- ITEMS:

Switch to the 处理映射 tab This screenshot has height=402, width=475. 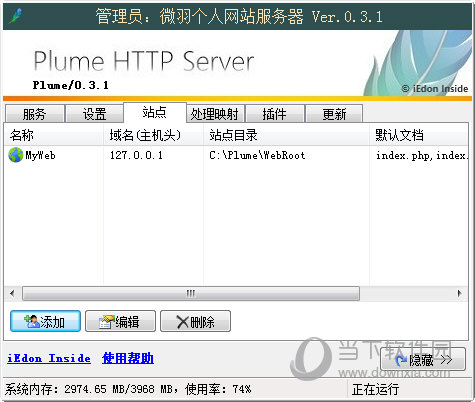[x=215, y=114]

---

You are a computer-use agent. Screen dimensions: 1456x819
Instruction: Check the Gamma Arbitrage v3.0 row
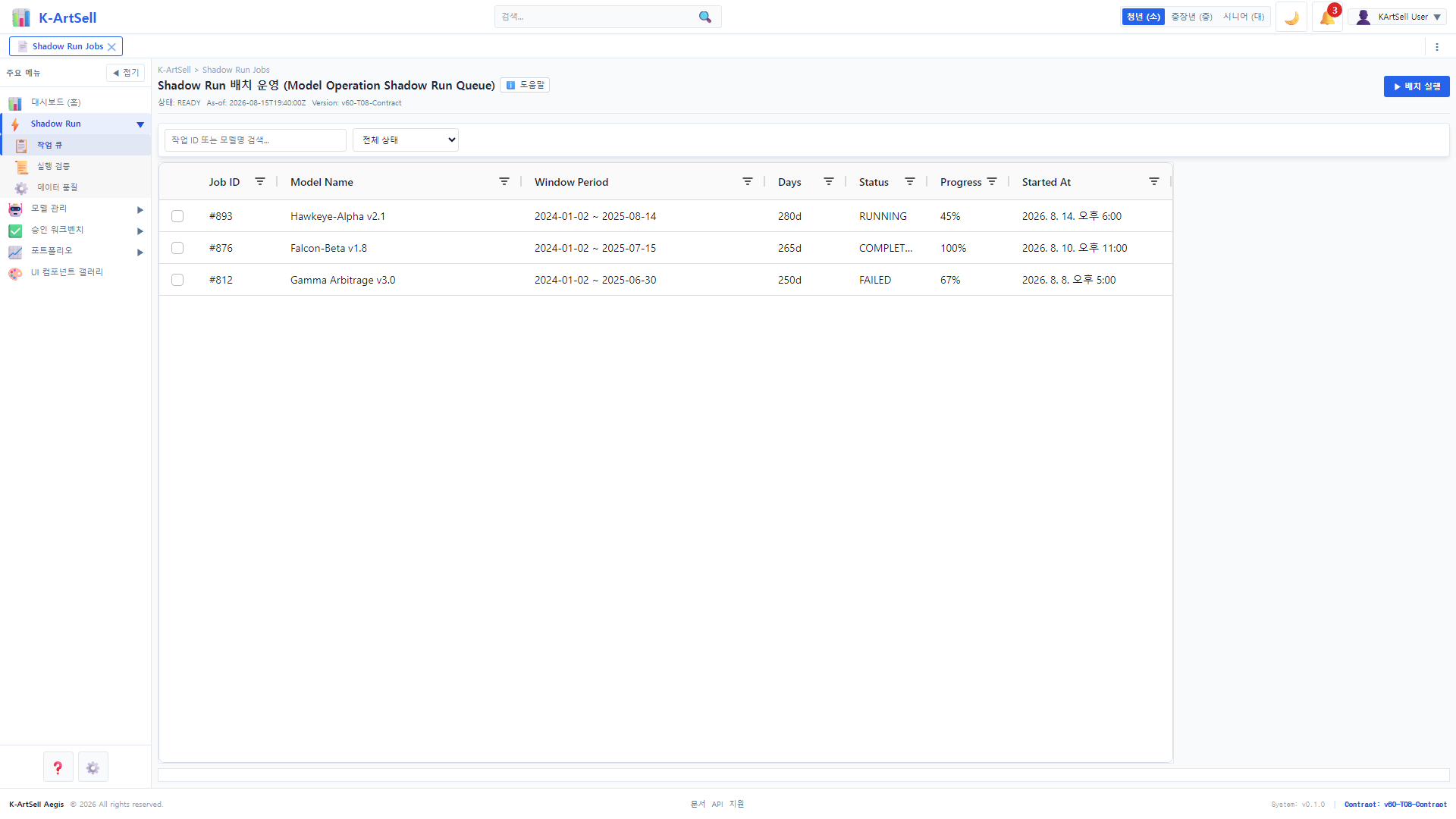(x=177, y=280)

* * *

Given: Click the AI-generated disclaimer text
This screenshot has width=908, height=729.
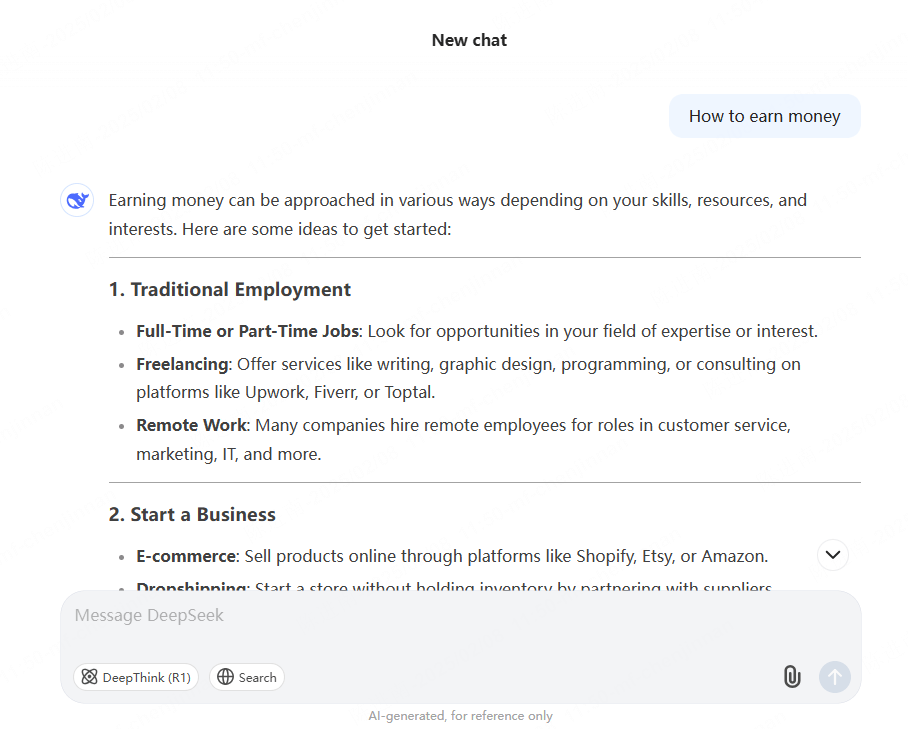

- WHAT YOU ARE ASKED TO DO:
Quote the data from the line that contains "You are a computer-use" through the line that contains "(x=177, y=280)", copying each line word for word and keeping both of those lines. Omit the picture.

- RESPONSE TO THE TASK:
You are a computer-use agent. Screen dimensions: 1456x819
Instruction: Check the Gamma Arbitrage v3.0 row
(x=177, y=280)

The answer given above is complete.